§ **TEXT BLOCK**
------------------------------------------------------------------------

Building model using default keras API will work perfectly fine. However if you are planning to include an input_signature to export the saved model later on, well, that's not gonna work! (No idea, why :3) But there's a work around for that! (Huge Shoutout to @vbardiovskyg to point this out!)

class Dummy(tf.keras.models.Model):
  def __init__(self):
    super(Dummy, self).__init__()
    # Layer initialization
    # Declare all the variables and layers else it will raise an error
    # saying, the model is trying to initialize variables in non-first call
  @tf.function(input_signature=[tf.TensorSpec(....), ...])
  def call(self, inputs):
    return self.unsigned_call(inputs)
  def unsigned_call(self, inputs):
    # Layer Ops here
    return

Declaring the class like this allows to use unsigned_call(...) while training the model, with no graph traced. and when exporting the model,one can just trace the graph by passing in random numbers of same shape as the signature model(tf.random.normal(shape=(.,.,..))) and then exporting the model, using tf.saved_model.save(model, export_dir) should work like charm.

Training

Setting up training is not as trivial as normal training loop in eager mode. The main reason being the training step needs to be written in graph mode, and that graph will be distributed among the cores. Well, how to write graph code in eager mode? Autograph comes to save the day! Autograph is a functionality of TensorFlow which converts python code to tensorflow graph code, and when called it fetches the result from graph and provides the EagerTensor out of it! Pretty dope right? To use Autograph, wrapping a function with tf.function decorator is enough! So the complete code structure to pull out such a trick should look something like this.

------------------------------------------------------------------------

§ **LISTED ENTRIES**
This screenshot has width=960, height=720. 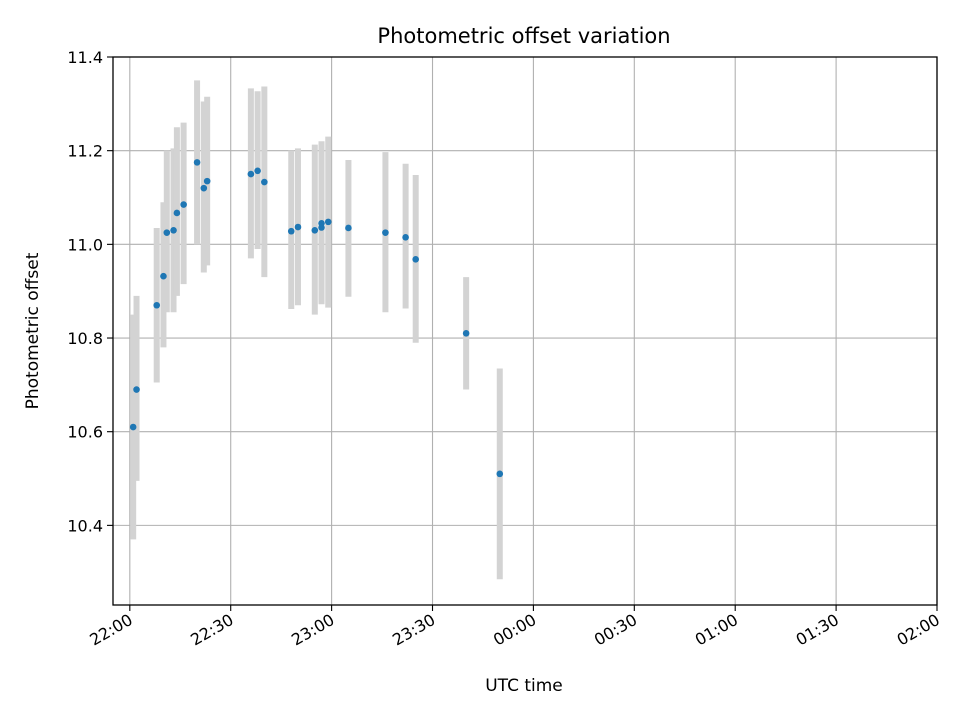 What do you see at coordinates (514, 630) in the screenshot?
I see `x-tick-label: 00:00` at bounding box center [514, 630].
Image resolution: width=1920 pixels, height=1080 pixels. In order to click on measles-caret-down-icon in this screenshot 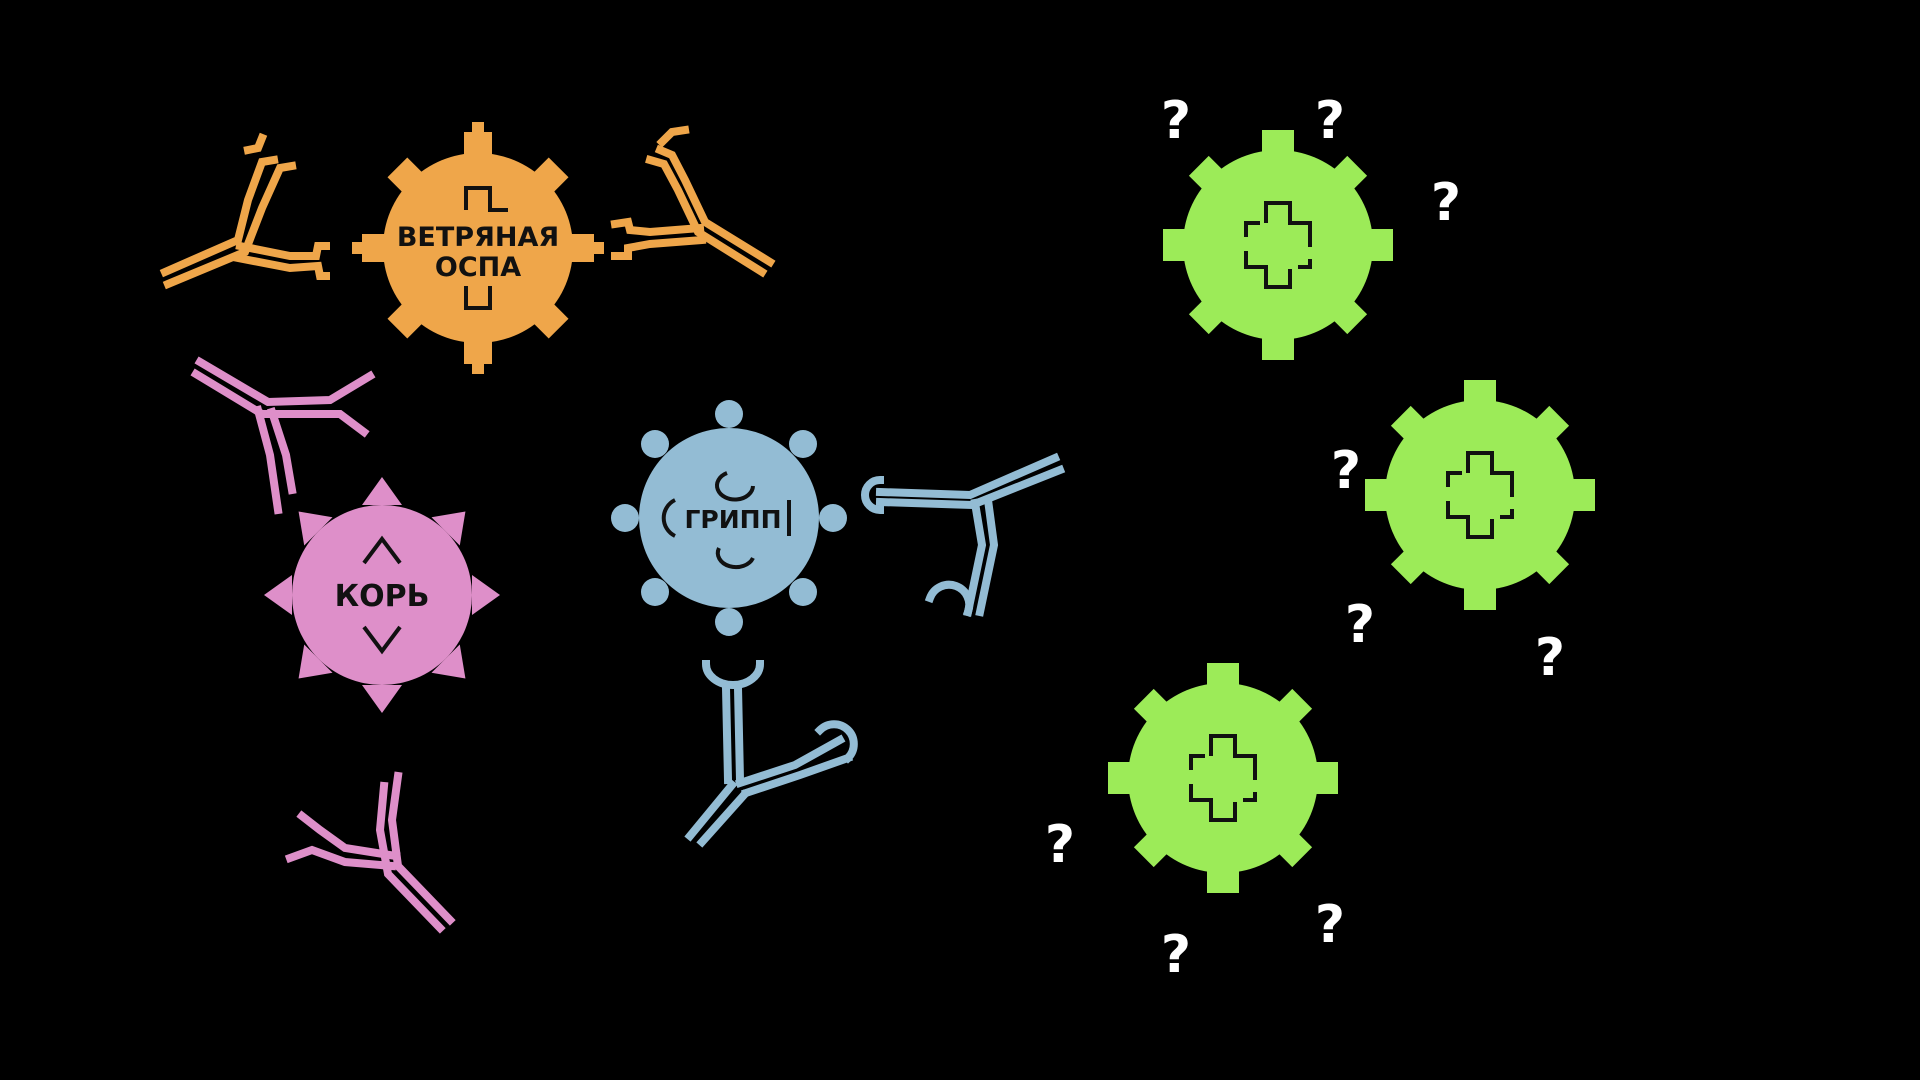, I will do `click(382, 640)`.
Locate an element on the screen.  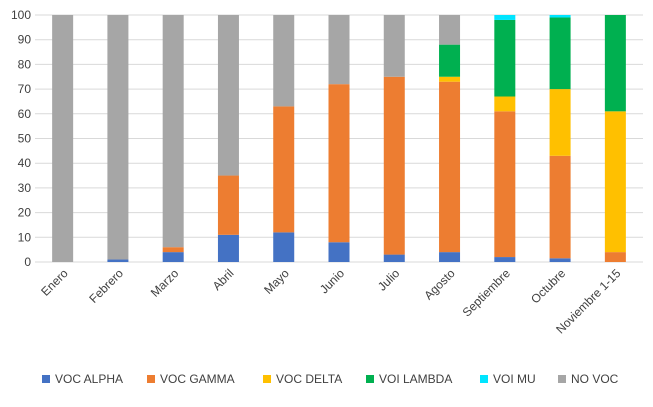
y-tick-label: 30 is located at coordinates (25, 188).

------------------------------------------------------------------------

§ **REQUIRED ACTIONS**
a) In the TensorFlow text, which TensorFlow functionality converts Python code to TensorFlow graph code?
b) Please reproduce the part of the TensorFlow text that opens with the words containing "# Layer initialization" and closes with "work like charm.".

§ **TASK-BY-TASK OUTPUTS**
a) Autograph.

b)
# Layer initialization
    # Declare all the variables and layers else it will raise an error
    # saying, the model is trying to initialize variables in non-first call
  @tf.function(input_signature=[tf.TensorSpec(....), ...])
  def call(self, inputs):
    return self.unsigned_call(inputs)
  def unsigned_call(self, inputs):
    # Layer Ops here
    return

Declaring the class like this allows to use unsigned_call(...) while training the model, with no graph traced. and when exporting the model,one can just trace the graph by passing in random numbers of same shape as the signature model(tf.random.normal(shape=(.,.,..))) and then exporting the model, using tf.saved_model.save(model, export_dir) should work like charm.